Barclays may get outside funds for Tier 1 capital


Barclays Plc, the UK’s fourth-biggest bank by market value, may sell shares to replenish capital depleted by credit-market writedowns, two people with knowledge of the matter said.

The fund-raising would bolster the London-based company’s so-called Tier 1 capital ratio.

Barclays needs at least £7 billion (US$13.8 billion) to strengthen its balance sheet as asset markdowns increase, estimates from analysts at Lehman Brothers Holdings Inc and Citigroup Inc show.

“Many people are surprised they haven’t pushed the button by now,” said Robert Talbut, chief investment officer at Royal London Asset Management, which own Barclays stock.

Chief executive officer John Varley said as recently as May 12 that the company may have to raise capital. Since then, Barclays shares have declined 25 percent, almost as twice as much as the eight-member FTSE All-Share Banks Index.

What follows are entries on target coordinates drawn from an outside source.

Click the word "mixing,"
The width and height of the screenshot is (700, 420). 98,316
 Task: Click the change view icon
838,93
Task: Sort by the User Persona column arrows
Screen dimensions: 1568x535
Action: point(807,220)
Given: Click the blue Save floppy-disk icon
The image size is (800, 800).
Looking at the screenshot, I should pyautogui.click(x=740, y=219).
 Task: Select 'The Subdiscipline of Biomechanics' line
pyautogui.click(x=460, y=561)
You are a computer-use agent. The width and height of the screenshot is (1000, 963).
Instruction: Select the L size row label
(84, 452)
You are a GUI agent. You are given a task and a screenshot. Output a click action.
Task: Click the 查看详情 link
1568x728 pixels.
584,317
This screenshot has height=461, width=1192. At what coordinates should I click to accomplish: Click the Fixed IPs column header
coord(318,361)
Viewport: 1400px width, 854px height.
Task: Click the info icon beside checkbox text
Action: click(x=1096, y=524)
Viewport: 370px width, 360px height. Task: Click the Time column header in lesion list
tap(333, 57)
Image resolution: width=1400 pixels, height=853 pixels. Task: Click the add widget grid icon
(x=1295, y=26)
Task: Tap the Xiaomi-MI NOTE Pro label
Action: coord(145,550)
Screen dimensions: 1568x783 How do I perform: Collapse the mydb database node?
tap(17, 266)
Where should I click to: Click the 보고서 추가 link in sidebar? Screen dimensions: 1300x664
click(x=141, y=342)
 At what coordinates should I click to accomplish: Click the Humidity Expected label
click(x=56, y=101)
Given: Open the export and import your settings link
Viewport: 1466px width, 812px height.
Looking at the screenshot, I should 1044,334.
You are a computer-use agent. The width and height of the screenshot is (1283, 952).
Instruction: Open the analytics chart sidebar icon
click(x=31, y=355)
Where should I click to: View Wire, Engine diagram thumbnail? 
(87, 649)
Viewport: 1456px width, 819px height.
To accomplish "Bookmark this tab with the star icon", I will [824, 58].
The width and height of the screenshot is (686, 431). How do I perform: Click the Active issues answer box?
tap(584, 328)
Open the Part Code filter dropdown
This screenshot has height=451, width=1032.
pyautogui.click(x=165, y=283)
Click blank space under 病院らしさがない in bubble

Robin Tozer, a Barclays spokesman, declined to comment.

Barclays fell 0.8 percent to £3.35 at 10am in London trading yesterday, valuing the bank at about £22 billion.

Securities firms and banks have sought almost US$285 billion from outside investors as asset writedowns and investment losses caused by the collapse of the subprime mortgage market climbed to US$390 billion during the past year, data compiled by Bloomberg shows.

Barclays is in talks with sovereign wealth funds to gain more than £3 billion of funding, the London-based Sunday Telegraph reported.

Barclays’s Tier 1 ratio, a measure of capital strength, will be almost 5.1 percent at the end of this month, it said last month. Its target is 5.25 percent.